1970 novel by Philip José Farmer

Lord of the Trees is an American novel by Philip José Farmer. Originally released in 1970, it was one of two intertwining sequels to Farmer's previous A Feast Unknown; The Mad Goblin is a sequel to both books. Lord of the Trees features Lord Grandrith, an analogue (or "Tarzanalogue") of Tarzan, as the main character.

==Plot summary==

At the end of A Feast Unknown, Grandrith and Doc Caliban (a thinly disguised Doc Savage) cease fighting each other upon learning that their personal war and indeed their entire lives were engineered by the Nine, a megalomaniacal and powerful secret society. The two men have a sexual affliction in common; they are impotent except when performing acts of violence; a temporary side effect of a serum that grants them eternal life—another product of the Nine. Angered by the ways they have been manipulated, the two heroes split up to overthrow the Nine, ultimately meeting up at the end. Lord of the Trees shows the story from Grandrith's point of view. The Mad Goblin tells the same story from Doc Caliban's viewpoint.
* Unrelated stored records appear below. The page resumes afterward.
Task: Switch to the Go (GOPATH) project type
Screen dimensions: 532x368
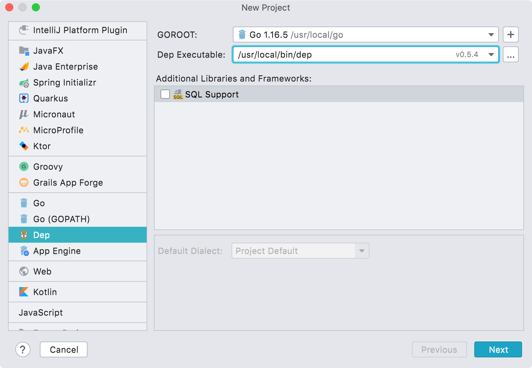Action: click(61, 219)
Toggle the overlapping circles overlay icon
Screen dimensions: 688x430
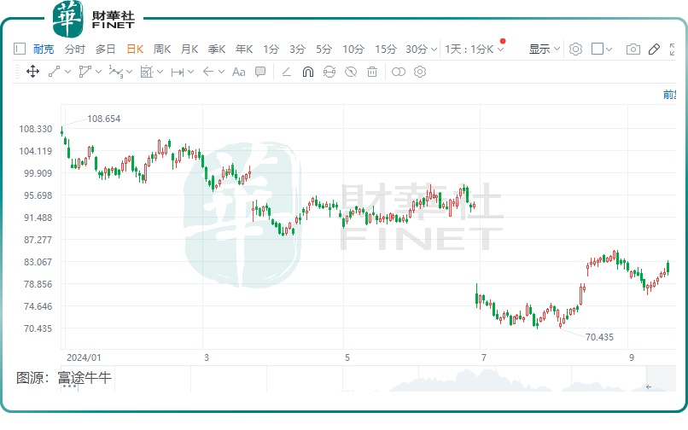click(x=398, y=72)
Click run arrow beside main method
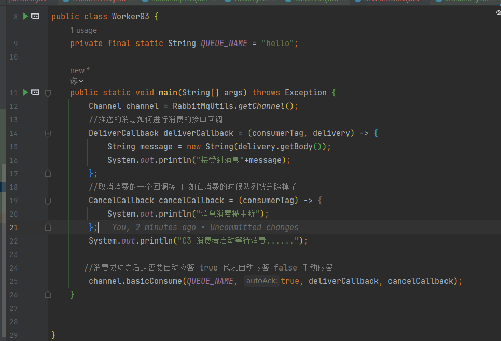The height and width of the screenshot is (341, 501). (25, 92)
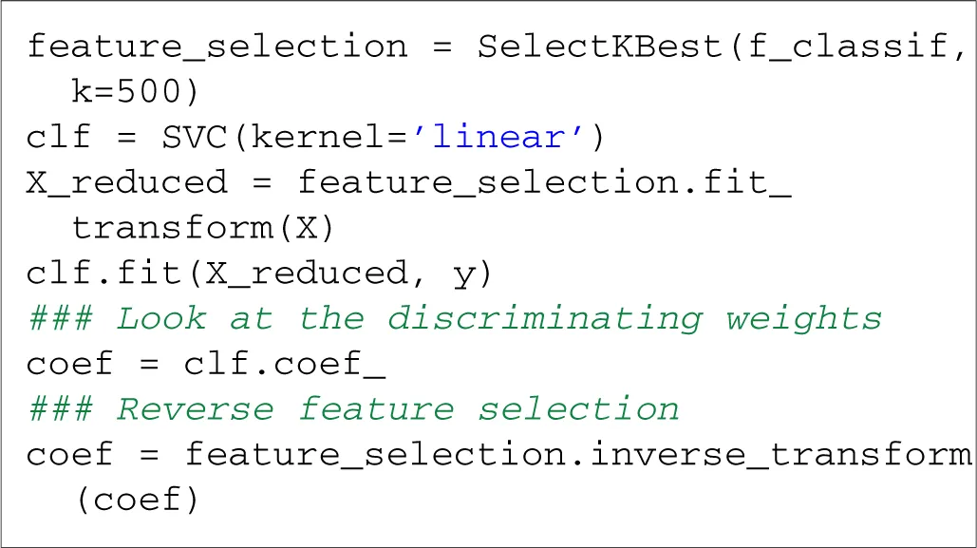Click the '(coef)' text on the last line

138,501
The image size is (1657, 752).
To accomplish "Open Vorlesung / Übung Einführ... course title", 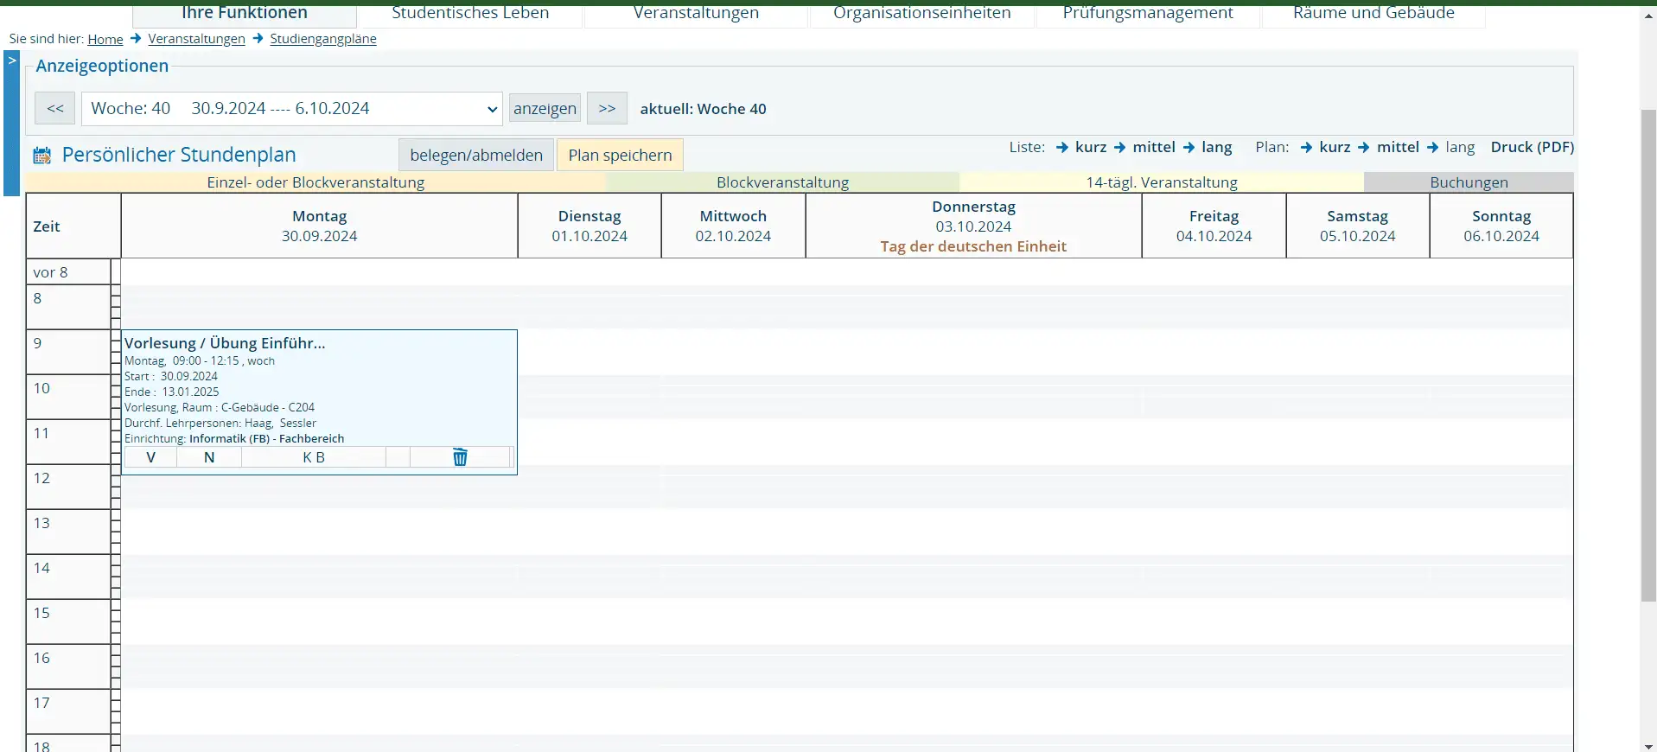I will (225, 343).
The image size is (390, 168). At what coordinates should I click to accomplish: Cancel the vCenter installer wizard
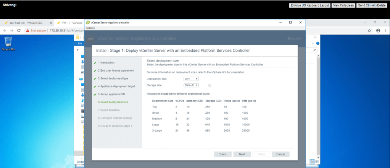pos(280,154)
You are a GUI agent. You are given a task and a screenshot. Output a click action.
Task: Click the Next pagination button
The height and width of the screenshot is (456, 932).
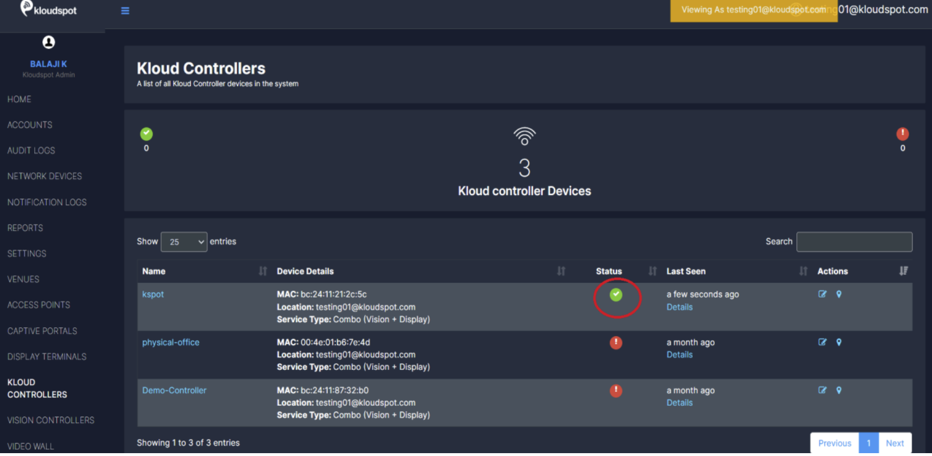(894, 443)
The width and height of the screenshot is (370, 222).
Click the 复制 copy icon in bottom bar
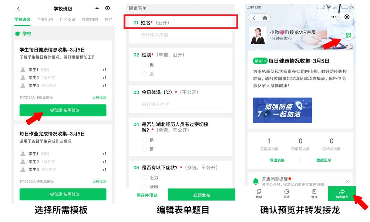tap(259, 194)
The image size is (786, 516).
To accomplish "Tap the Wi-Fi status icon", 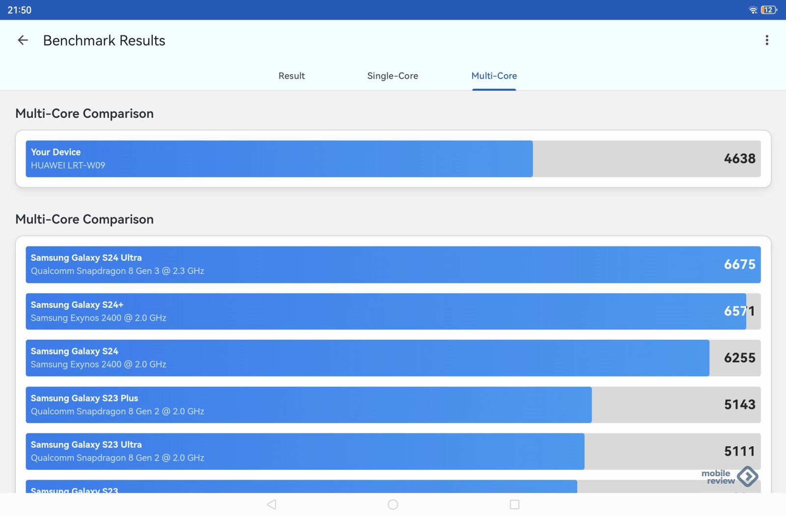I will click(753, 10).
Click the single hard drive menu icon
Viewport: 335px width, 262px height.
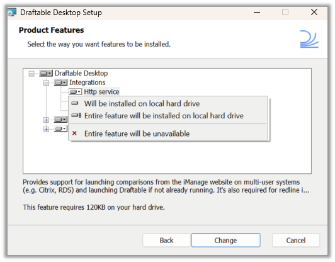point(74,103)
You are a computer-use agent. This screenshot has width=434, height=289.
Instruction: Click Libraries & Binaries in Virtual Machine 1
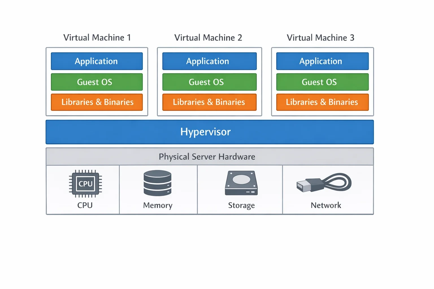97,102
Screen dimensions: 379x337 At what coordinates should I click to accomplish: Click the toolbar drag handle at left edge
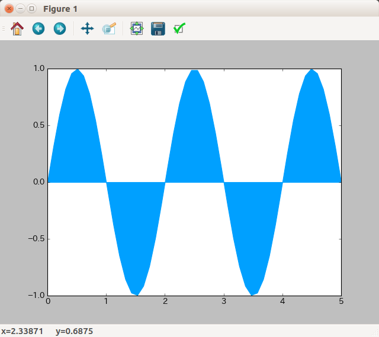pos(4,28)
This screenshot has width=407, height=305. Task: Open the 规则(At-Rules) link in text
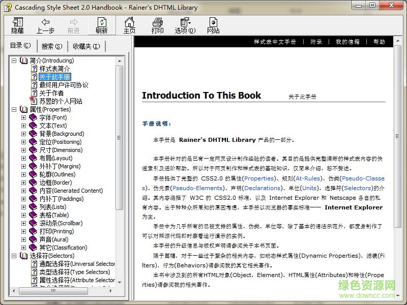(x=308, y=178)
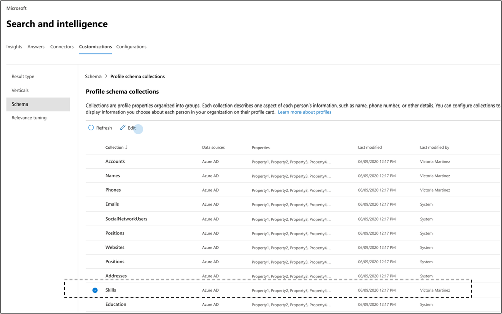Click the Refresh circular arrow icon
Image resolution: width=502 pixels, height=314 pixels.
pyautogui.click(x=91, y=128)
During the events of the book, Grandrith kills a member of the Nine, Mubaniga. The oldest member of the Nine, XauXaz, died previously of extreme old age in A Feast Unknown. Two other members, Jiinfan and Iwaldi, are killed in The Mad Goblin. In the end, only five of the Nine remain alive.

==Connection to Wold Newton family==
Like A Feast Unknown, Lord of the Trees contains many elements in common with Farmer's Wold Newton family concept, primarily the presence of characters based on Doc Savage and Tarzan. However, there is some disagreement as to where the stories fit into Farmer's fictional chronology, or, indeed, whether they fit at all. Farmer himself said that it was best to "let the reader decide," but some Wold Newton fans have taken it upon themselves to explain the apparent discrepancies. In particular, see Dennis E. Power's essays "Triple Tarzan Tangle," "Tarzan? Jane?" and "Tarzans in the Valley of Gold".

==Publishing history==
The book was originally released as an "Ace Double" with The Mad Goblin in 1970. This copy featured cover art by Gray Morrow. Another Ace Double edition was published a decade later, in 1980. The book was later published in the United Kingdom in 1983 by Severn with art by Julie Smith. It was also released by Sphere in 1983, and in 1988 as an omnibus called "Empire of the Nine". The French edition was entitled "Le Seigneur des Arbes" ("The Lord of the Trees").